### PROBLEM REQUIREMENTS
Each word in the data below should be copied exactly; the images should not.

### SUPPLIED ENTRIES
+ + + + + + +
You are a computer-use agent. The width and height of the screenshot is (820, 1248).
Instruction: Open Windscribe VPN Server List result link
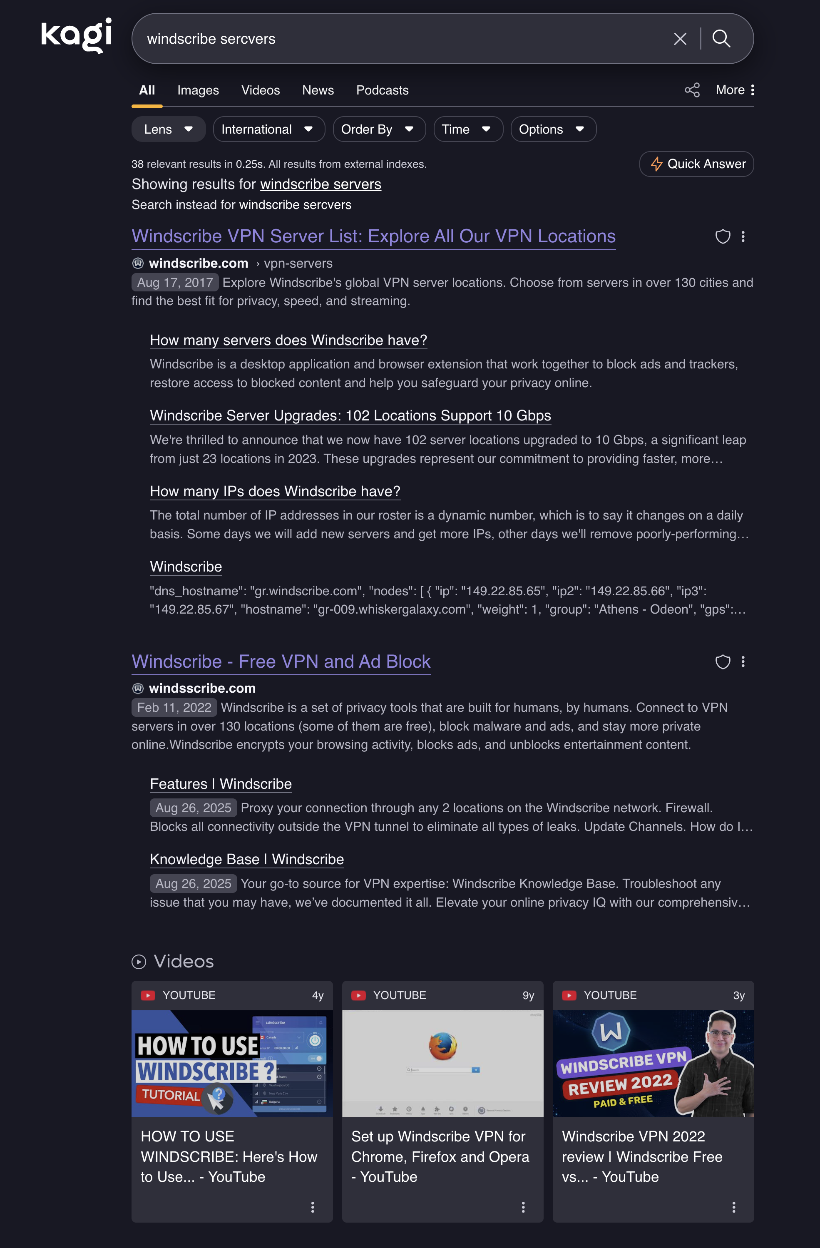[x=373, y=236]
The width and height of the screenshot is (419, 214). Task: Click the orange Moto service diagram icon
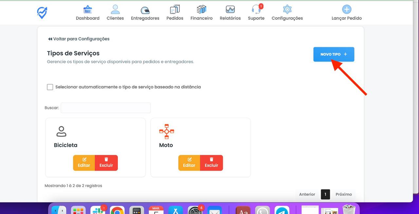pos(166,131)
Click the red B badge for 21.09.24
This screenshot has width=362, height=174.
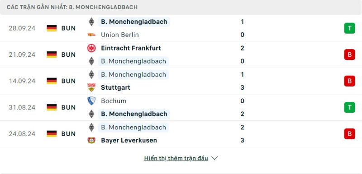click(x=349, y=55)
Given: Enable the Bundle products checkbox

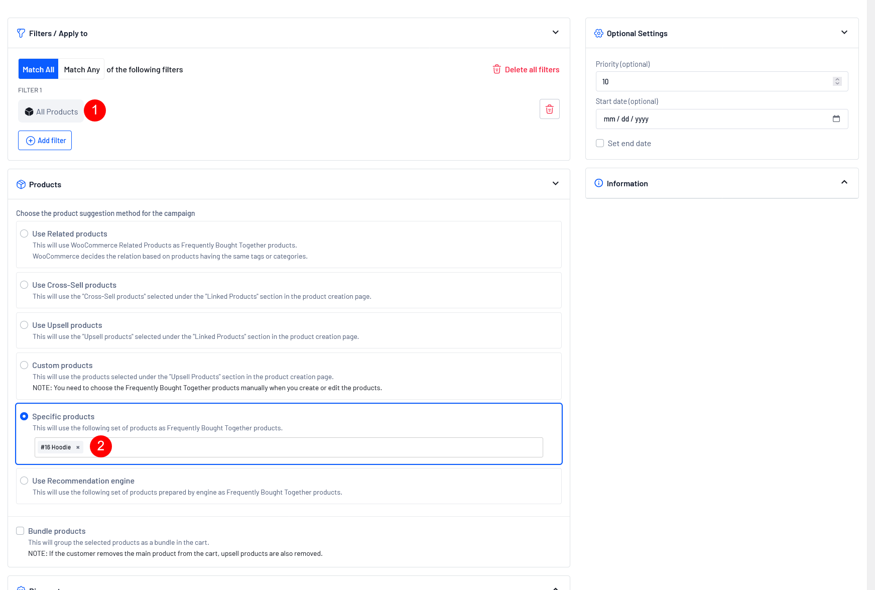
+ + + + + + +
### RESPONSE TO THE EXERCISE
You are a computer-use agent. The width and height of the screenshot is (820, 1248).
Instruction: Open Windscribe VPN Server List result link
[x=373, y=236]
The width and height of the screenshot is (419, 214). Task: Click the orange Moto service diagram icon
pos(166,131)
Click the red B badge for 21.09.24
This screenshot has width=362, height=174.
click(x=349, y=55)
Given: Enable the Bundle products checkbox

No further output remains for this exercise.